I was in hospital Friday morning. I woke up with severe pains in the stomach. I didn't want to cause much of a fuss but I still have my appendix and I thought they might have been infected it hurt that badly. An ambo was called and the medic who attended on me turned out to be the son of one of the old science teachers at my old highschool. Small world. He gave me a green whistle which was an experience. I got put in an examination room for quite a few hours where they prodded and poked at me for some time. I got injected with morphine which was an interesting experience. If it is anything like heroine, I can see why people become addicted. I liked it.

I called mum and even though I didn't want her to, she came 4 hours to see me. They kept me overnight for closer examination because of the results of my blood test. Chrissy brought me some pj's and Arrested Development to watch for a few hours. I began talking to the night nurse who was taking care of me. He was quite strange but nice enough. The next morning, more prodding and poking. Most of the pain had subsided so I was good to go. Two panadol and bed rest - If you feel like your appendix have burst, feel free to come back *rolls eyes* Sometimes I love the logic of doctors.

After I was discharged mum took me home to Forster for a few days for some proper rest and DECENT food. I slept most of the way home because I didn't get much sleep the night before with an incredibly annoying IV drip in my wrist.
It was good to go home, see Nathan and sleep in a nice warm bed with an electric blanket. The one thing I am sick of is coming home and walking on eggshells if SOMEONE is in a bad mood. So when someone wasn't yelling at someone else and there was a general calm in the house, it was good to be home.

I saw a few of the people I went to school with when I was home.

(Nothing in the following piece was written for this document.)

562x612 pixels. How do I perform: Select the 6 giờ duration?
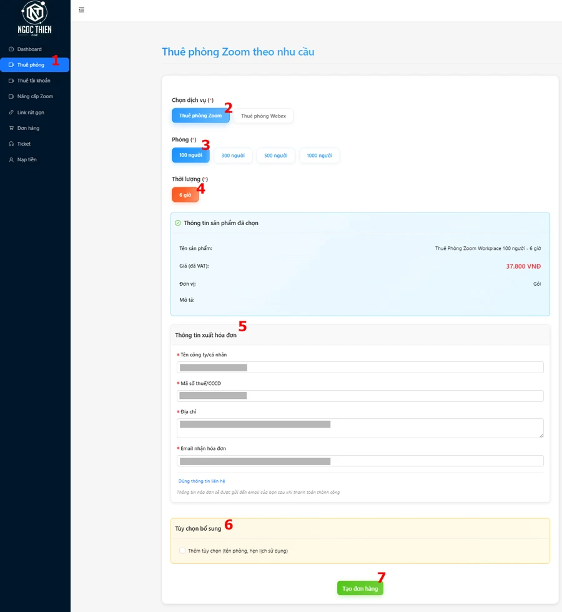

It was disheartening to see that they are still in the same place I left them six months. Same faces,same places and the same lack of inspiration. You can lead a horse to water but you can't make it drink. I have been having trouble with my laptop lately and it eventually carked itself on the weekend. fml. It was seriously the last thing I needed. Good news is it's all sorted now.

Getting back to College was a dissapointment. Nothing interesting happened over the weekend and the storm that was expected to hit us, didn't. It was nice to have a few people perk up when they saw me and say that they haven't seen me in ages. I feel guilty for being so secluded for the past few weeks. At least it gives me an excuse to go out for end of semester and make up for what I have missed. ie, get shitfaced.

On another upside, I thought I lost my camera, but it turns out it was simply hiding under some of my Educational Psychology notes.

Freedom soon.
Exams are looming their ugly heads again. Burgh. I knew what I was getting myself into with uni, but god damn I hate exams. I hate how my thoughts will either be too fast for me to write down on paper or worse, I will have no thought's at all.